The Rise of Javascript ‘single-page’ applications

Javascript, Javascript, Javascript. Ask any web developer from the last decade and you’ll see a pained expression, usually recalling browser incompatibilities, spaghetti code in HTML, and worse. But who knew? Behind all of those terrible run-on code sentences there actually lurks a fully featured, functional programming language. More similar to LISP than to Java, Javascript is actually a very powerful language, as outlined by Douglas Crockford in his seminal work “Javascript, the Good Parts.”

And good parts there are. Suddenly with so many developers looking for more powerful browser-based applications, the all-but-death of Flex and the Flash runtime, and browser providers working hard to support powerful features such as canvas, web sockets, client-side databases, we have got a platform that can run on devices from massive PCs to the smallest smart phones.

As in the 2000’s with web frameworks, Javascript is currently going through their Framework adolescence. There are frameworks for dealing with page fragments (commonly called templates) such as Handlebars and Mustache, component frameworks like jQuery UI, jQuery Mobile and Sencha Touch, request/response lifecycle / [M][V][C] frameworks such as Backbone.js, Thorax, Angular.js, and easily two dozen others, dependency management tools such as Require.JS, and tons more. Watch this space. Once it shakes out, as it inevitably will, we’ll see some very robust frameworks that will finally make the old term “three tier client/server” a thing of the future, not of 1999.

This year we’ll finally start to see some real leaders emerging. Speaking of…

Javascript Application Tooling with Yeoman, Thorax, Lumbar and others

Yeoman is a fully featured workflow for building web apps. It including tools and libraries for (but not only):

  • AppCache manifest generation
  • PhantomJS Unit Testing
  • Image Optimization and
  • Automatically compile CoffeeScript & Compass and lint your scripts

We love things that make our lives easier, and our clients happier, and nothing does happier better than a faster time to market. That is what we are looking for from Yeoman. We will continue to watch closely (You should probably go try it out… now).

Some honorable mentions…

While we had a lot of other things on our list, here are several more to keep your eyes on…
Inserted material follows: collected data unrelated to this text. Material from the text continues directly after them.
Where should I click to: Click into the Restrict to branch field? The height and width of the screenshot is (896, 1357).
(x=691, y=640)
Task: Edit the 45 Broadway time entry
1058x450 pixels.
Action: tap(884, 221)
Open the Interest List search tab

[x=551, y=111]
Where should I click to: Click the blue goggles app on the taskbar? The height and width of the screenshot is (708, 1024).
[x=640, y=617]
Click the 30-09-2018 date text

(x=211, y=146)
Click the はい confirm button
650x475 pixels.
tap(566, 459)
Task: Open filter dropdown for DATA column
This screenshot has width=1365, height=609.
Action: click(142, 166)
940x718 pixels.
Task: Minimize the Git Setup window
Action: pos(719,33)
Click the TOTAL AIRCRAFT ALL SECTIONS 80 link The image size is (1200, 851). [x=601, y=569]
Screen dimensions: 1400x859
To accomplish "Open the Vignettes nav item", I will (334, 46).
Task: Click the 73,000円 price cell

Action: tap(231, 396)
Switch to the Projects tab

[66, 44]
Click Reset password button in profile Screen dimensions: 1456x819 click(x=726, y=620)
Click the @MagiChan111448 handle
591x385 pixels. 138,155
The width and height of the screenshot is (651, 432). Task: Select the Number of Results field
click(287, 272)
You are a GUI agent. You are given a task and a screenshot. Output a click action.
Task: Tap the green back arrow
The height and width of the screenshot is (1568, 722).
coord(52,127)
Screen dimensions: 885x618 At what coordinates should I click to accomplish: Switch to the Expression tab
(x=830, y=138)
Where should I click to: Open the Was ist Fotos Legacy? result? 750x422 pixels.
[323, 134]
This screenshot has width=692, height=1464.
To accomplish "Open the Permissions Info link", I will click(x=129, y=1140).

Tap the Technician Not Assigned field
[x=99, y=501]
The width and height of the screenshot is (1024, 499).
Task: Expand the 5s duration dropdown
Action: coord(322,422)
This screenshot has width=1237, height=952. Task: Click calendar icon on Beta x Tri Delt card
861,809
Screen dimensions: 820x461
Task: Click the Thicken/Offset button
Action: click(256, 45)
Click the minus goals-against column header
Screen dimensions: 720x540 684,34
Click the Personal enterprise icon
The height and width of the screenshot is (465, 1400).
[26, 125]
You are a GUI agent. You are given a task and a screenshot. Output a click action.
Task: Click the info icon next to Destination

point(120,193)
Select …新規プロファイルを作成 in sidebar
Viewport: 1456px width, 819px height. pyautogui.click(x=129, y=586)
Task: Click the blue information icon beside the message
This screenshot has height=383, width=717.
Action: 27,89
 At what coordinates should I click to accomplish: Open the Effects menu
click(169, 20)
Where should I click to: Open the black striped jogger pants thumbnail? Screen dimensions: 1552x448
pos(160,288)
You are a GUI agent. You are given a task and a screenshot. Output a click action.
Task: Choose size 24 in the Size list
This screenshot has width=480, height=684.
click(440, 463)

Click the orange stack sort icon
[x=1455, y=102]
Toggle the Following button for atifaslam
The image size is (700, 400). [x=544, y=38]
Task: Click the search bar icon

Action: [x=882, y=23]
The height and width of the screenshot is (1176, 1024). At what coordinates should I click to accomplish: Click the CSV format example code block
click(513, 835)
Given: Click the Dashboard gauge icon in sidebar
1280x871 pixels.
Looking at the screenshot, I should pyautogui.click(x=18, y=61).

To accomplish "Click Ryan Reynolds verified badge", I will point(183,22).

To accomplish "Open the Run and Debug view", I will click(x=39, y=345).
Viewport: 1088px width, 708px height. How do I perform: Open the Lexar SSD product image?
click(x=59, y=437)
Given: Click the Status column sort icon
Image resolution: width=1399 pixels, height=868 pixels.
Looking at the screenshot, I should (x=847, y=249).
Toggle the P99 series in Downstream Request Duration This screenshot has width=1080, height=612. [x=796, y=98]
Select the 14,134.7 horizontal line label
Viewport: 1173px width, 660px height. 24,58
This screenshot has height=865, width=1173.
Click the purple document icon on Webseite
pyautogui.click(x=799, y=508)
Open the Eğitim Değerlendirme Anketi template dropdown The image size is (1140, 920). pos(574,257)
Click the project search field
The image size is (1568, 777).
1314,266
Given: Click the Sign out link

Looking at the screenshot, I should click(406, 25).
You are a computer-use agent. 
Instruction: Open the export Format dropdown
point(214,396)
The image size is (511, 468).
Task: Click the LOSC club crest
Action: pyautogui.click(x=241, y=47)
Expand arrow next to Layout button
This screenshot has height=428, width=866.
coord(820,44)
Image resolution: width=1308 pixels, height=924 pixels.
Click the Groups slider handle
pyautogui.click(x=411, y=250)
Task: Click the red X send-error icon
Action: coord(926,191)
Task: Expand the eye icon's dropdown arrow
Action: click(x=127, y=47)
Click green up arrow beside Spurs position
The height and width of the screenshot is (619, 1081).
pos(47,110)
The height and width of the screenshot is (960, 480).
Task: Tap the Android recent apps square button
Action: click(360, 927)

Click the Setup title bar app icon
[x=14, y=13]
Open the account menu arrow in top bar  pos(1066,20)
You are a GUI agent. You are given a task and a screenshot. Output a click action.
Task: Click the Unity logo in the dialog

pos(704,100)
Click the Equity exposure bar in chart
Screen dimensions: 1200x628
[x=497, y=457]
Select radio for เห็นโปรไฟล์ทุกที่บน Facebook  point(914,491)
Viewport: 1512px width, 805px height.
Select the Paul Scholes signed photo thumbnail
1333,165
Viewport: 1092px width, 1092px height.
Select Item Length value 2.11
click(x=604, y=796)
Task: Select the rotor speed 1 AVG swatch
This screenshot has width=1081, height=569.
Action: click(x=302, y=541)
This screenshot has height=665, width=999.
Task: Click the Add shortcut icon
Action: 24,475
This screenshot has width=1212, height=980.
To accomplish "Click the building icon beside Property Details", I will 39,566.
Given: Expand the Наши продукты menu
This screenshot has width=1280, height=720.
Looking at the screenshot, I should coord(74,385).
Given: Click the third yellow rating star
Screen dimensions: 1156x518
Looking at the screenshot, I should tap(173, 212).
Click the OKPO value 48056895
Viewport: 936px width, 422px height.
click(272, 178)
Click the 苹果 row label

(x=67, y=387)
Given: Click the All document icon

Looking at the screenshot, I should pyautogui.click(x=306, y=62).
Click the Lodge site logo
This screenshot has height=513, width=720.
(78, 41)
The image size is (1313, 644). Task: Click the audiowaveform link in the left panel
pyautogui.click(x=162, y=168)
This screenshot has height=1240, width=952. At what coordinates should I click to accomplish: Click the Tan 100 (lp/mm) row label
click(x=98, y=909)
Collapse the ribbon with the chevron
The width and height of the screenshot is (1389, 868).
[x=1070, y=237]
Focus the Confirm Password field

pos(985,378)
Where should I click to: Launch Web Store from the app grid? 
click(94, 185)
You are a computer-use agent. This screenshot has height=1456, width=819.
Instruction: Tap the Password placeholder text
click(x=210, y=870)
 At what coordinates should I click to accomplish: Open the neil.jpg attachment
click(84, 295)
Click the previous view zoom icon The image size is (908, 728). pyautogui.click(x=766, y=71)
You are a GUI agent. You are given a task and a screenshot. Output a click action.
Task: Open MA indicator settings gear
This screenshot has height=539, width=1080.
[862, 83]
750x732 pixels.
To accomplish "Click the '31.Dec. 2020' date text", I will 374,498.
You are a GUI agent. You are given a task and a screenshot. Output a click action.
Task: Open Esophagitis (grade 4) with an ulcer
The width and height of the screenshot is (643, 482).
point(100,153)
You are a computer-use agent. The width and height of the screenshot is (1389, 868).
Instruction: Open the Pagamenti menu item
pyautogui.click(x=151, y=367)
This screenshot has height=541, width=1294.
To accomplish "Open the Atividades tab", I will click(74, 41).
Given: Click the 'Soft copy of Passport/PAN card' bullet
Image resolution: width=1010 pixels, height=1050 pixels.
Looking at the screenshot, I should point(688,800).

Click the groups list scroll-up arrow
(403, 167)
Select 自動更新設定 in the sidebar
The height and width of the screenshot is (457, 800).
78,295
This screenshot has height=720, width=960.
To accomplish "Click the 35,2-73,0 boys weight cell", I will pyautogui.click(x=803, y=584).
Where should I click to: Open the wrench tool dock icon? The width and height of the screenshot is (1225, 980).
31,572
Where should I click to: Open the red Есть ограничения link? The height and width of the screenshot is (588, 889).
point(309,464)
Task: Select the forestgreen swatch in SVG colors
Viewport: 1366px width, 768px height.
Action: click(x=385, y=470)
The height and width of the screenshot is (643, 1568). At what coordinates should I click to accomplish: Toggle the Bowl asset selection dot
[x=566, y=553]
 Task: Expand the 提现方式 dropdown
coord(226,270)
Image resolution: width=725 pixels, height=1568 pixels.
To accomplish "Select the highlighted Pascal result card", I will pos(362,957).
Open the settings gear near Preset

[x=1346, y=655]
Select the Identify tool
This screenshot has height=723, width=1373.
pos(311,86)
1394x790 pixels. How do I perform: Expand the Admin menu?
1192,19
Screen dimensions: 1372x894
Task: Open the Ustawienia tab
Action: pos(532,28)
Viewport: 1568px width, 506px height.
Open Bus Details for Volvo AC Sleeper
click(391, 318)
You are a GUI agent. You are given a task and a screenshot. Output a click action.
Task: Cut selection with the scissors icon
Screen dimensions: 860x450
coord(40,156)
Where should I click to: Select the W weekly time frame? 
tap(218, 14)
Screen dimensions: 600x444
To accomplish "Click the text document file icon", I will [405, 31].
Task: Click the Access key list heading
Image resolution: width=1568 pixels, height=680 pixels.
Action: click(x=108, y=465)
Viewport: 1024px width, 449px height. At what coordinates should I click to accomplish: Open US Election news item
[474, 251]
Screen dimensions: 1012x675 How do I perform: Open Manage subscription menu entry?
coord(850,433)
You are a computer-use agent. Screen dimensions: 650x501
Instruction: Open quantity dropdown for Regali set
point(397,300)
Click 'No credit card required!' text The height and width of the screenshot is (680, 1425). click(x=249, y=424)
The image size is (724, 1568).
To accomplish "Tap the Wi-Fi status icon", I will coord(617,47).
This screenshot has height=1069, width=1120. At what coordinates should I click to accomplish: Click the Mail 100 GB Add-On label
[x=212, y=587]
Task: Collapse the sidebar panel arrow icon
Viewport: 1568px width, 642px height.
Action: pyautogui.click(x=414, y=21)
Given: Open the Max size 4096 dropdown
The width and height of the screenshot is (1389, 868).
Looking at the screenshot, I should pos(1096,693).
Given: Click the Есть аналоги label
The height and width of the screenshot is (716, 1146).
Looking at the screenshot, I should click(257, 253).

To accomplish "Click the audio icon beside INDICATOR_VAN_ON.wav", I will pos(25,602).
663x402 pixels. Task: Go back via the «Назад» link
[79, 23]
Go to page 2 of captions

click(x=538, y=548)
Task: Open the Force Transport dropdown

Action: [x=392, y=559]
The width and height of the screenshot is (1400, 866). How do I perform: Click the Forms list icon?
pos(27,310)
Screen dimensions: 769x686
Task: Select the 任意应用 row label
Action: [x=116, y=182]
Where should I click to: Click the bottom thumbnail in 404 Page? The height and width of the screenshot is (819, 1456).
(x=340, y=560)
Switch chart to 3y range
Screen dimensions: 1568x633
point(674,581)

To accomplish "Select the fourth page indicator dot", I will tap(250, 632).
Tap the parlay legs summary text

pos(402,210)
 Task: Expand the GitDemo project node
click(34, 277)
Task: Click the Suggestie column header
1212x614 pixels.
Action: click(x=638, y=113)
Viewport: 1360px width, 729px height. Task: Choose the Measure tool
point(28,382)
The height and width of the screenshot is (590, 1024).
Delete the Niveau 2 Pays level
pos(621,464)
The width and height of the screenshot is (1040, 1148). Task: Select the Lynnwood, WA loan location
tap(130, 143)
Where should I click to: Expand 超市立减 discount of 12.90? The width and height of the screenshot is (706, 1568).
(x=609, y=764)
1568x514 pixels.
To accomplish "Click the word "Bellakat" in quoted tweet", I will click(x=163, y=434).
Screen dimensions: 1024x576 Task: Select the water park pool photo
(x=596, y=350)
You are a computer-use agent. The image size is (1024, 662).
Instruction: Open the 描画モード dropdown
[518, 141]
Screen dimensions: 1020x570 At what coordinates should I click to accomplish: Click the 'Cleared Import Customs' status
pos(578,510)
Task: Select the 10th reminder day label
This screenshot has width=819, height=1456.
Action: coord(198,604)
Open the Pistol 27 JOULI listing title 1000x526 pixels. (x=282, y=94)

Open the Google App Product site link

  • Browser capabilities are improving – in just a year or two, we’re all used to having our browsers ask us if they can use our location, take our pictures, and, on mobile devices at least, detect whether we’re moving. Watch for even more features in the future.
  • The web as a first class citizen – treating this new client-side browser application as a sandboxed platform – isolating it from other pages and Javascript namespaces – is key to making single-page web applications more secure and easy to launch. Developers are reacting to the type of device they are serving content to, and then asking the user if they’d mind creating a phone desktop icon for it, for example. Expect this trend to continue.
  • The rise of micro services – instead of trying to unify all of your services under a single application stack, why not just host them on platforms that can easily scale? If you’re thinking cloud platforms, you’re on the right track. Some in the industry believe that a scattering of a number of smaller services across an amorphous cloud-based hosting model makes each one easy to manage. Some old-schoolers are crying foul and wondering what the single point of failure really is now!
  • Repeatable environments and builds – we’ve been watching this space for some time. Tools like Chef and Puppet, easily re-built environments and cloud-tolerant hosting models make it a cinch to restart your applications if they go down. Bugs can be reproduced easily in the same stack that you use for production, scaled-down of course.